[Rows from a dataset for locating items on screens]
· · · · · · ·
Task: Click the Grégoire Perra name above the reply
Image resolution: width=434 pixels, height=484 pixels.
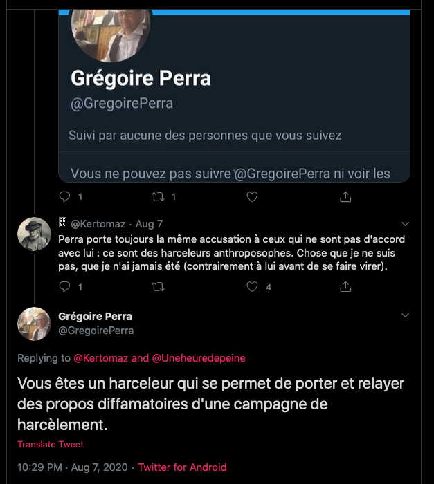Action: click(x=95, y=317)
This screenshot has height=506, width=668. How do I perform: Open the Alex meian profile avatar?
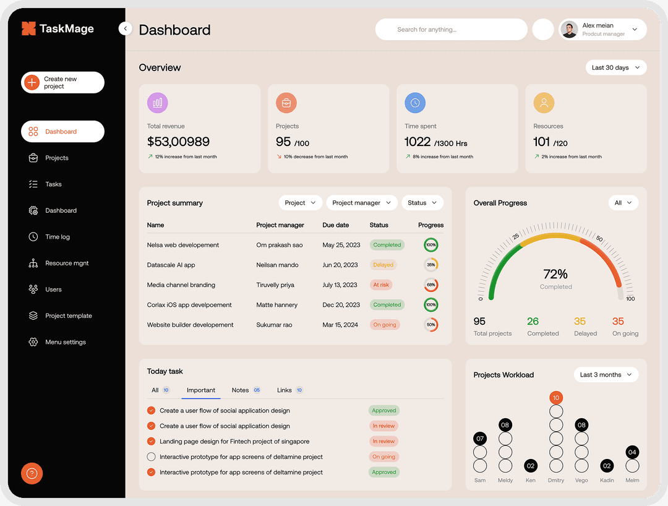click(570, 30)
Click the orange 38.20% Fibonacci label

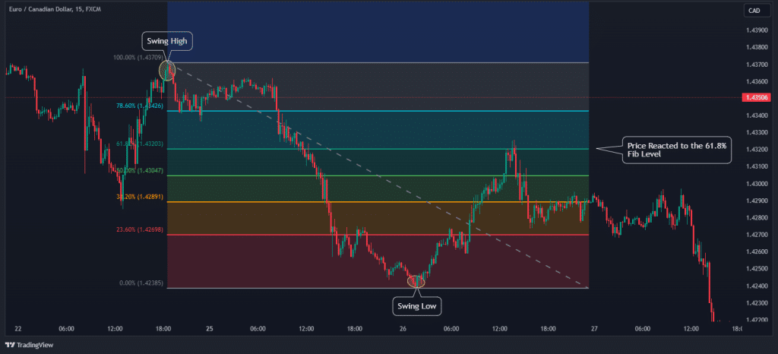tap(140, 196)
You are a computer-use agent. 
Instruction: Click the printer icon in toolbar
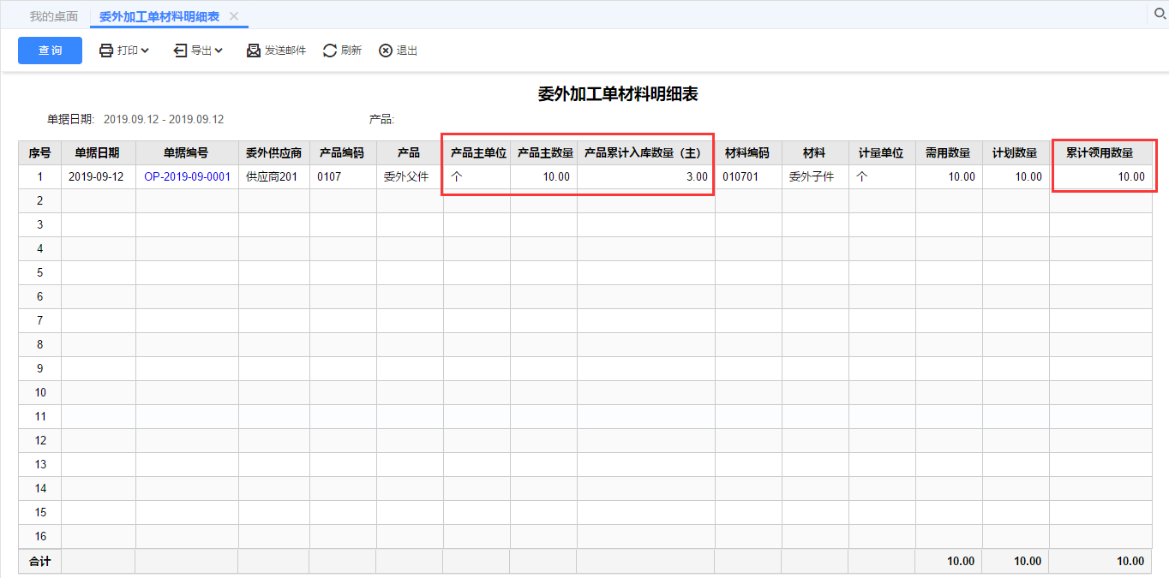pyautogui.click(x=106, y=51)
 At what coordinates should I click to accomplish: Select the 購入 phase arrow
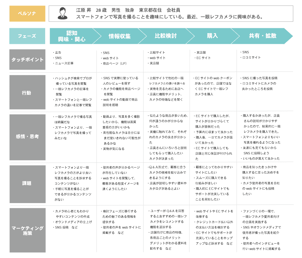(212, 36)
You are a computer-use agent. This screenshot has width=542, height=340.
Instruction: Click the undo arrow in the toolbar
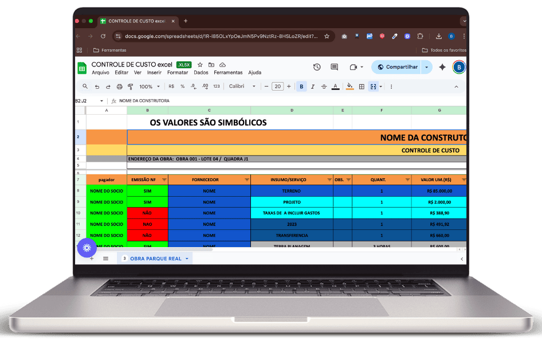[97, 87]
· · · · · · ·
**WHAT IS NEEDED:** Rewrite the stretch from the line containing "You are a computer-use agent. This" through the end of the material as a numbered list, skipping any blank lines and leaving the pictures out.

**EXPECTED ANSWER:**
1. You are a computer-use agent. This screenshot has width=542, height=340.
2. Instruction: Click the undo arrow in the toolbar
3. [97, 87]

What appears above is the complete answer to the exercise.